Search code examples
web-crawlerrdfnutchlinked-data

Can't crawl RDF Data with Apache Nutch


I am trying to Crawl the DBpedia with Apache Nutch 1.15, but i'm having problems with parsing RDF files.

On the parsing phase, i only get this message:

**apache_nutch | Error parsing: http://dbpedia.org/data/Moscow.xml: failed(2,0): Can't retrieve Tika parser for mime-type application/rdf+xml **

following this reference, i configured my parse-plugins.xml to parse application/rdf+xml as this:

<mimeType name="application/rdf+xml">
    <plugin id="parse-tika" />
    <plugin id="feed" />
</mimeType>

But still, the message persists.

Even when i use Any23, mapping the parse filter as

<alias name="any23-parserFilter"
        extension-id="Any23Parser" />

and setting the parsers for the mime type as:

<mimeType name="application/rdf+xml">
    <plugin id="parse-tika" />
    <plugin id="feed" />
</mimeType>

The message still persists.

What i'm missing here?


Solution

  • The Nutch any23 plugin is targeted to embedded RDF (RDFa) and Microdata. Technically, it only implements the HtmlParseFilter which requires that the document is successfully parsed by a Parser implementation.

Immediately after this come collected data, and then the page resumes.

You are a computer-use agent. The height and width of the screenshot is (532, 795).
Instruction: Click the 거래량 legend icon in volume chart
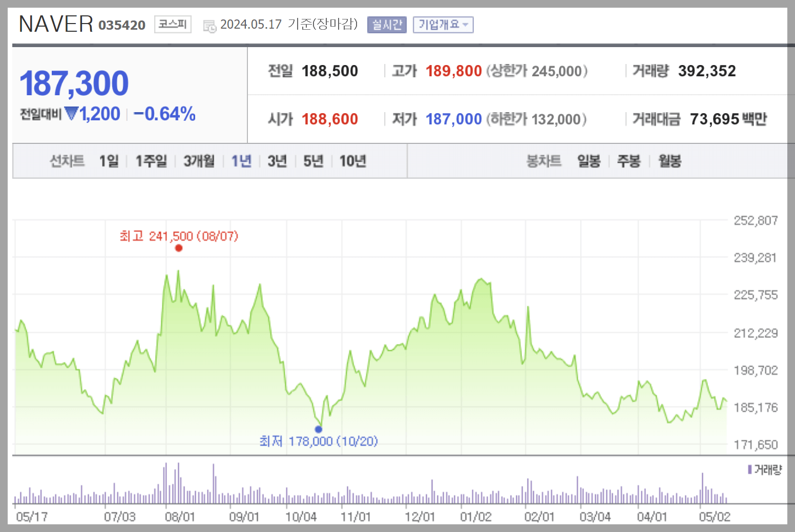pyautogui.click(x=751, y=469)
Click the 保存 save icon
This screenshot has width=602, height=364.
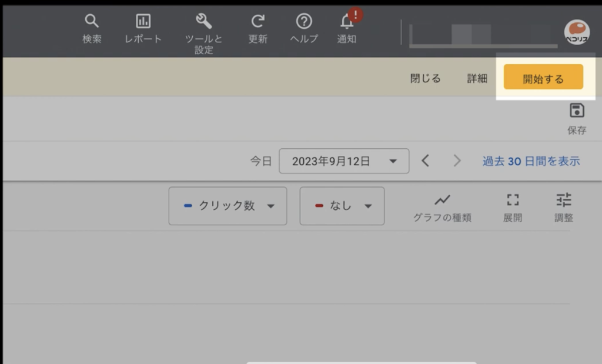577,111
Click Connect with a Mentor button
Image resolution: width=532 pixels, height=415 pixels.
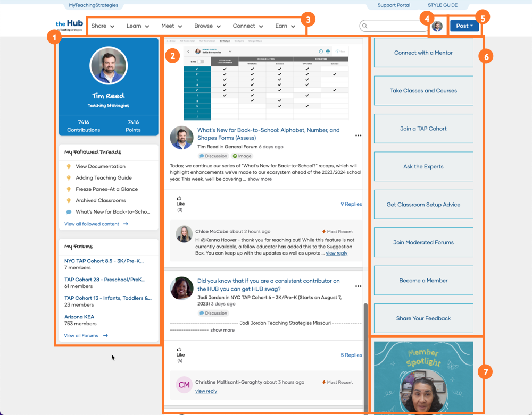coord(423,53)
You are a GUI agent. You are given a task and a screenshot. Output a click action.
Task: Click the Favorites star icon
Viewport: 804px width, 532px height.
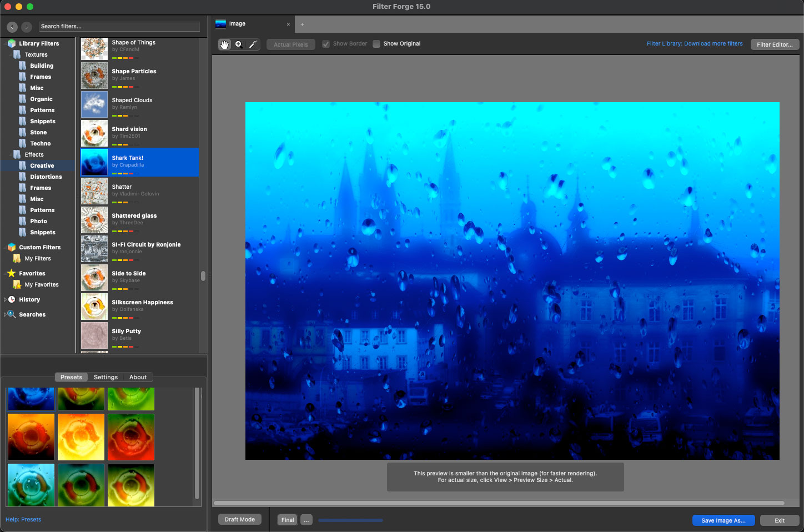12,273
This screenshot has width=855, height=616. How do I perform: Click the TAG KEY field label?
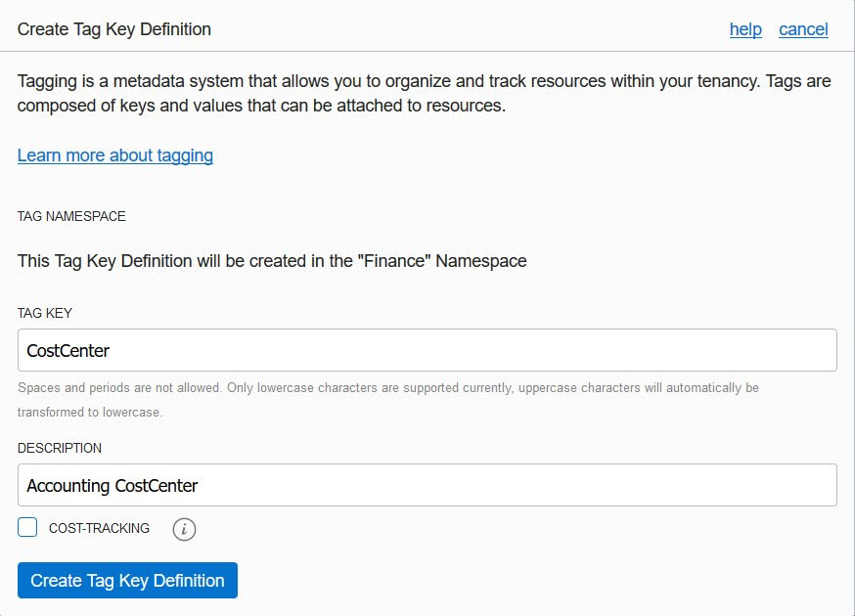[45, 313]
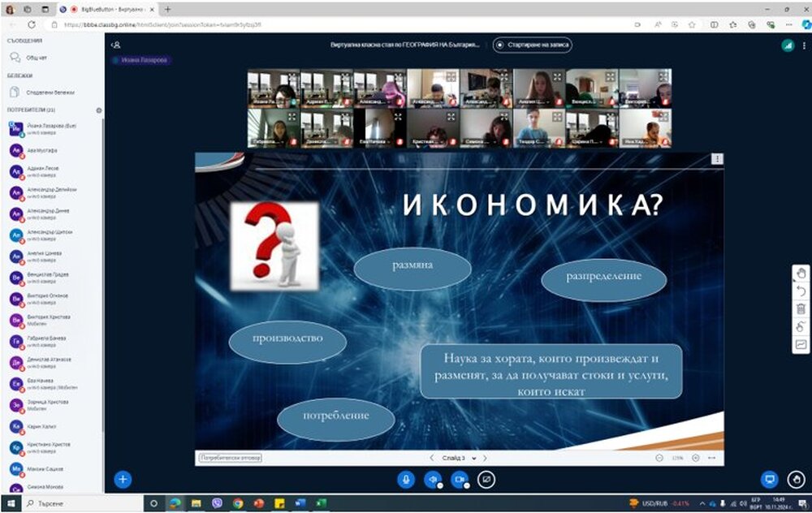Click the raise hand button
Screen dimensions: 812x513
(797, 479)
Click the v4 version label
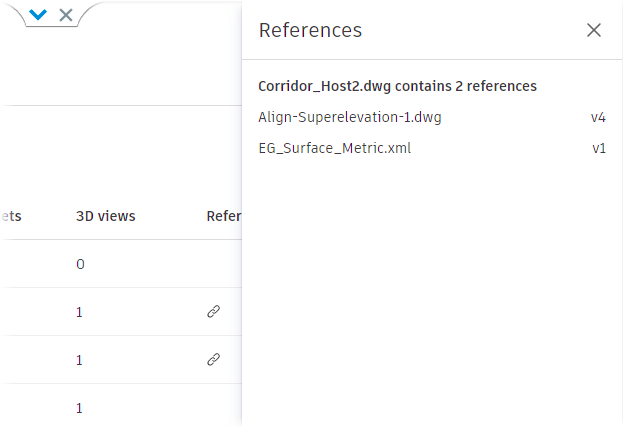This screenshot has height=428, width=623. pos(598,117)
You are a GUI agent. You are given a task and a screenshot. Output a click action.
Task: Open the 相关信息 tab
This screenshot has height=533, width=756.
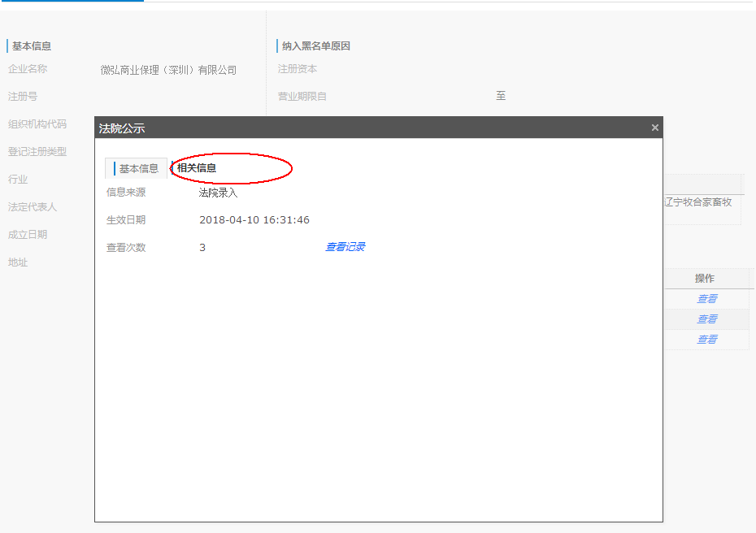click(x=197, y=168)
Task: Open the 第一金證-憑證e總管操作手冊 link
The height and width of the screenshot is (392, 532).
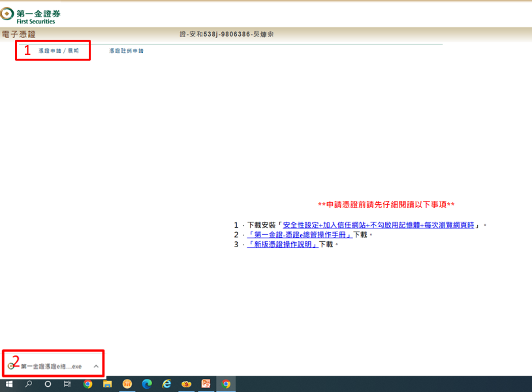Action: (300, 235)
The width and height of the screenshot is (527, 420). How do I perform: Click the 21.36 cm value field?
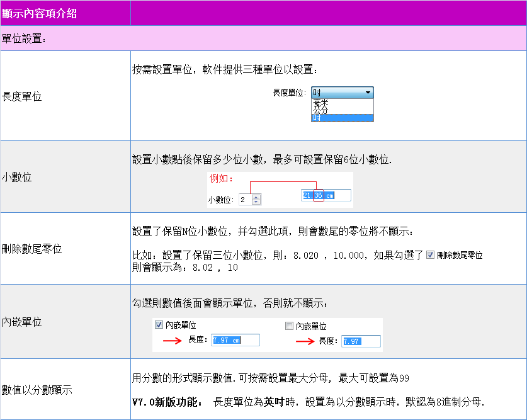[326, 195]
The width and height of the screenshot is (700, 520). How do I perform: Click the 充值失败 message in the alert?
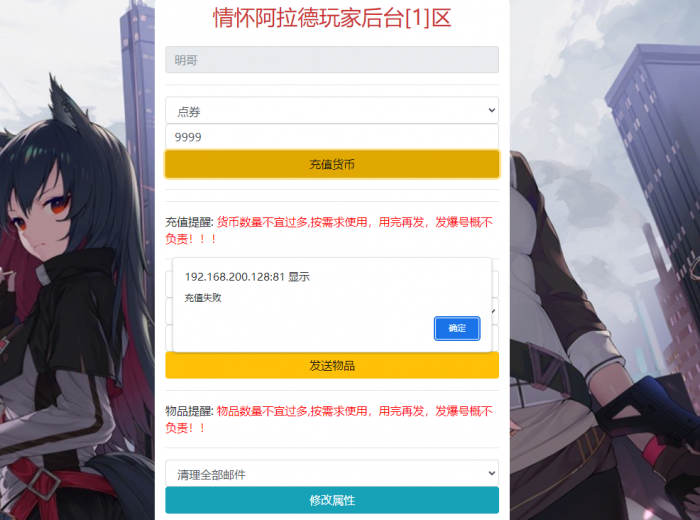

    To extract RDFa, try this and you should see many extracted triples:

    > bin/nutch parsechecker \
       -Dany23.extractors=html-microdata,html-rdfa11 \
       -Dplugin.includes='protocol-http|parse-html|any23' \
      https://schema.org/NewsArticle
    ...
    Any23-Triples=<https://schema.org/NewsArticle> <http://www.w3.org/ns/rdfa#usesVocabulary> <http://schema.org/> .
    ...